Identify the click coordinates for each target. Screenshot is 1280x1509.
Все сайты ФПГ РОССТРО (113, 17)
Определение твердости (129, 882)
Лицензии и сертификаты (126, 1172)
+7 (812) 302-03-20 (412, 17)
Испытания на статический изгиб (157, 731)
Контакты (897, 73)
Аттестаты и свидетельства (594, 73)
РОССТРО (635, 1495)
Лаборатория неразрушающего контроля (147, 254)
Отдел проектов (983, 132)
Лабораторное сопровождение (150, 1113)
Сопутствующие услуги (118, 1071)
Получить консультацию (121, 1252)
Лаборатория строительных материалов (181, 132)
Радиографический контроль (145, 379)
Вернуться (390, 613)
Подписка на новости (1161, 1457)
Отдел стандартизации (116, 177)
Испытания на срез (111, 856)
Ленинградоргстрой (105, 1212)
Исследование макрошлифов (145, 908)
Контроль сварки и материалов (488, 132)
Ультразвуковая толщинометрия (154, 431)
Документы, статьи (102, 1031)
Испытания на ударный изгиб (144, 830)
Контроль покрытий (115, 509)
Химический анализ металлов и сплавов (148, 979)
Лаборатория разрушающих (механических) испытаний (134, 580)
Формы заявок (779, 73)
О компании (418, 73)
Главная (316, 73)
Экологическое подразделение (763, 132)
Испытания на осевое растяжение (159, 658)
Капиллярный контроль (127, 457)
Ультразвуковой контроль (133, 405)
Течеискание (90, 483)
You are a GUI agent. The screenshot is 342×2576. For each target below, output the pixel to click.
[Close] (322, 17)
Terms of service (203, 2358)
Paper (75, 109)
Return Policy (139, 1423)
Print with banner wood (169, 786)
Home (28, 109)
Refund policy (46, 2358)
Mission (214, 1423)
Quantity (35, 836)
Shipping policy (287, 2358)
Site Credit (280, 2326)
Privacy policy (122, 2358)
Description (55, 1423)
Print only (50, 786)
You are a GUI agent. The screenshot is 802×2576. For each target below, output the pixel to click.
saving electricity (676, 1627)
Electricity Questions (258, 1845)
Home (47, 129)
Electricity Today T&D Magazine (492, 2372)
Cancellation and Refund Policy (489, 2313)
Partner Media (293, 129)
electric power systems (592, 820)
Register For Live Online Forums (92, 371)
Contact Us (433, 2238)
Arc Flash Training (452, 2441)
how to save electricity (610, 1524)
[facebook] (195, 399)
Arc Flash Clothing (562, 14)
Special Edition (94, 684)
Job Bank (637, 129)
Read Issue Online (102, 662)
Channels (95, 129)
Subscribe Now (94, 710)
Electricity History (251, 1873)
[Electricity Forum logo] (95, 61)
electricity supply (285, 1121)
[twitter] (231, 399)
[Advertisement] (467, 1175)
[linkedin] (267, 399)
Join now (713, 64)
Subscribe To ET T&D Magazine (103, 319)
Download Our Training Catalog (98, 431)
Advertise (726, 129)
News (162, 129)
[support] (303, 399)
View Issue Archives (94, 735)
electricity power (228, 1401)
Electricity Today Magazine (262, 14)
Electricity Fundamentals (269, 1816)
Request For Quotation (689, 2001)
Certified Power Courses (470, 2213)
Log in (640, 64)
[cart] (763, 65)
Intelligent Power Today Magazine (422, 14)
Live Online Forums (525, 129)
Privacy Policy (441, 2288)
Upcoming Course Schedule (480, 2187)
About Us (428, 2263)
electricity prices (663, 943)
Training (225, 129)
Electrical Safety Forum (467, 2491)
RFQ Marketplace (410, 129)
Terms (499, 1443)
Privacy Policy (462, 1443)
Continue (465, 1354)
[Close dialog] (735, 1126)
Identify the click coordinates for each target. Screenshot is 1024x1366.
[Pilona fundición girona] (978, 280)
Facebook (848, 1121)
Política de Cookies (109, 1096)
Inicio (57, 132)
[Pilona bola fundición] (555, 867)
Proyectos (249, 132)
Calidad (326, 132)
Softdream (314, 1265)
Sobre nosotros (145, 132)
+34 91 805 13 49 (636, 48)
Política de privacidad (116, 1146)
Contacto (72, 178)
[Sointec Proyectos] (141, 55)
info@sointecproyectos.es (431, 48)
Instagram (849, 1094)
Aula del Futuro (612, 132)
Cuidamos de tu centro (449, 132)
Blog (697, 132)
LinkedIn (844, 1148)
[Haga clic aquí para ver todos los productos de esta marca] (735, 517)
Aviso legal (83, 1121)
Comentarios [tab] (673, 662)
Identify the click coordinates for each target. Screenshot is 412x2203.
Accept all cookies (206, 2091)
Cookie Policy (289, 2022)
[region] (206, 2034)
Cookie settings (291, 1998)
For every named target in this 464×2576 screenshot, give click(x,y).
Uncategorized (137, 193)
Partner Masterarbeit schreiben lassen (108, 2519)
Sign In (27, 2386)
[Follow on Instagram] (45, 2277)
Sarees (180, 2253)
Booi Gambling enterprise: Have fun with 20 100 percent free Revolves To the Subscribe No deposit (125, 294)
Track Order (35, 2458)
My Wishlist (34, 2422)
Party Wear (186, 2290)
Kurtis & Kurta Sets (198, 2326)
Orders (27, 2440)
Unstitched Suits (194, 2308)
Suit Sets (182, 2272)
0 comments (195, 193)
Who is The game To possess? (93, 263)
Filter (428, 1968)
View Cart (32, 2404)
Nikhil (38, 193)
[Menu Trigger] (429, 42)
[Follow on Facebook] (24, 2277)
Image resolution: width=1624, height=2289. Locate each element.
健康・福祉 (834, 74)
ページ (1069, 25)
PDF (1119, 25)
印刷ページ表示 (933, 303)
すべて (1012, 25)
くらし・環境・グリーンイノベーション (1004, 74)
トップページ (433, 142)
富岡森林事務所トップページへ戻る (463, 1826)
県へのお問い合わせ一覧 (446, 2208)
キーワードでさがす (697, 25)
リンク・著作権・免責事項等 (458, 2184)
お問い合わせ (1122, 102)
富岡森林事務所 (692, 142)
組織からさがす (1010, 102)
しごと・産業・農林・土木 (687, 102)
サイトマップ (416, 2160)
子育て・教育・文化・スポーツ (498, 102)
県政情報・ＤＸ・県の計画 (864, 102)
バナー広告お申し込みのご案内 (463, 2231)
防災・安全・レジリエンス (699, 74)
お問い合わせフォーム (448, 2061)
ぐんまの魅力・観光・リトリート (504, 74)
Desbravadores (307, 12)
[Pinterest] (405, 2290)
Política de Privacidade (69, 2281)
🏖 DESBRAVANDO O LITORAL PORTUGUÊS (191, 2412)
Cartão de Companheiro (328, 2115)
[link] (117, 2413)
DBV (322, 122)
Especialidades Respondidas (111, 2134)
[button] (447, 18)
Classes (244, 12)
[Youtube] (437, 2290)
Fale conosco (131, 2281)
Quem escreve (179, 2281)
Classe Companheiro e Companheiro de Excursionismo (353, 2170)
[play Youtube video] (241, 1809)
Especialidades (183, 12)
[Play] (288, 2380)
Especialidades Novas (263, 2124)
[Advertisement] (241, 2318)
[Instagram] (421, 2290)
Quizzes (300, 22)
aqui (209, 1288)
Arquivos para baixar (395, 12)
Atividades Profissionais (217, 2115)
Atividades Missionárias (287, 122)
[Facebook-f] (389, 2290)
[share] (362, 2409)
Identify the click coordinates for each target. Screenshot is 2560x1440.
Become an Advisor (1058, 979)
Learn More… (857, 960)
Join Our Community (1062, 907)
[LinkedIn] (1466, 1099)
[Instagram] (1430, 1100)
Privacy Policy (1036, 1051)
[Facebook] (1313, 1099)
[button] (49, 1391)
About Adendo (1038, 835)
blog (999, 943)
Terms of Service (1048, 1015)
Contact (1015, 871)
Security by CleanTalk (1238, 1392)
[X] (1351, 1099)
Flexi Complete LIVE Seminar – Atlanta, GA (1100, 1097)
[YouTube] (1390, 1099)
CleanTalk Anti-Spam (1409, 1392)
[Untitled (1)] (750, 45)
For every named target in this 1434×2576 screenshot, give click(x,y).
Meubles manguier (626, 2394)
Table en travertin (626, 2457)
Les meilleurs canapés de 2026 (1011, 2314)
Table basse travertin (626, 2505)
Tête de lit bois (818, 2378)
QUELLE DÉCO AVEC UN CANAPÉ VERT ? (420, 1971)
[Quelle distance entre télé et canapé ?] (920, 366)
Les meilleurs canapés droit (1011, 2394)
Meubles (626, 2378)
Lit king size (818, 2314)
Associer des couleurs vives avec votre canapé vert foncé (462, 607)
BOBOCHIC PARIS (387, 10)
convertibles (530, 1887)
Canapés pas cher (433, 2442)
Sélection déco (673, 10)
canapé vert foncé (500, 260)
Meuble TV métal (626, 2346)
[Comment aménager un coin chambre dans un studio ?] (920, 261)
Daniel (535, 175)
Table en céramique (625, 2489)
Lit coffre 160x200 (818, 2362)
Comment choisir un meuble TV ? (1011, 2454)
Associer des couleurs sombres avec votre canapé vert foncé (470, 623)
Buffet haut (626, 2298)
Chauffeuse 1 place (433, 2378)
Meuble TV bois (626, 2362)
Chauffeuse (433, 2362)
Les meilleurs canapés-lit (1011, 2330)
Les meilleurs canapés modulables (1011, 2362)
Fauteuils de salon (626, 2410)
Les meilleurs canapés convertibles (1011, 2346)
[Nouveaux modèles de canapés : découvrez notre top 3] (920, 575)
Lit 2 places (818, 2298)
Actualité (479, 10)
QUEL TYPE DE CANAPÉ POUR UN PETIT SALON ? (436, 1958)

ACTIVITY: Wherever the line holding "electricity prices (663, 943)" falls in the entries above, copy exactly from it through the line holding "Softdream (314, 1265)", inclusive, and add nothing.

RESPONSE BELOW:
electricity prices (663, 943)
Training (225, 129)
Electrical Safety Forum (467, 2491)
RFQ Marketplace (410, 129)
Terms (499, 1443)
Privacy Policy (462, 1443)
Continue (465, 1354)
[Close dialog] (735, 1126)
Identify the click coordinates for each target. Screenshot is 1024x1366.
[Pilona fundición girona] (978, 280)
Facebook (848, 1121)
Política de Cookies (109, 1096)
Inicio (57, 132)
[Pilona bola fundición] (555, 867)
Proyectos (249, 132)
Calidad (326, 132)
Softdream (314, 1265)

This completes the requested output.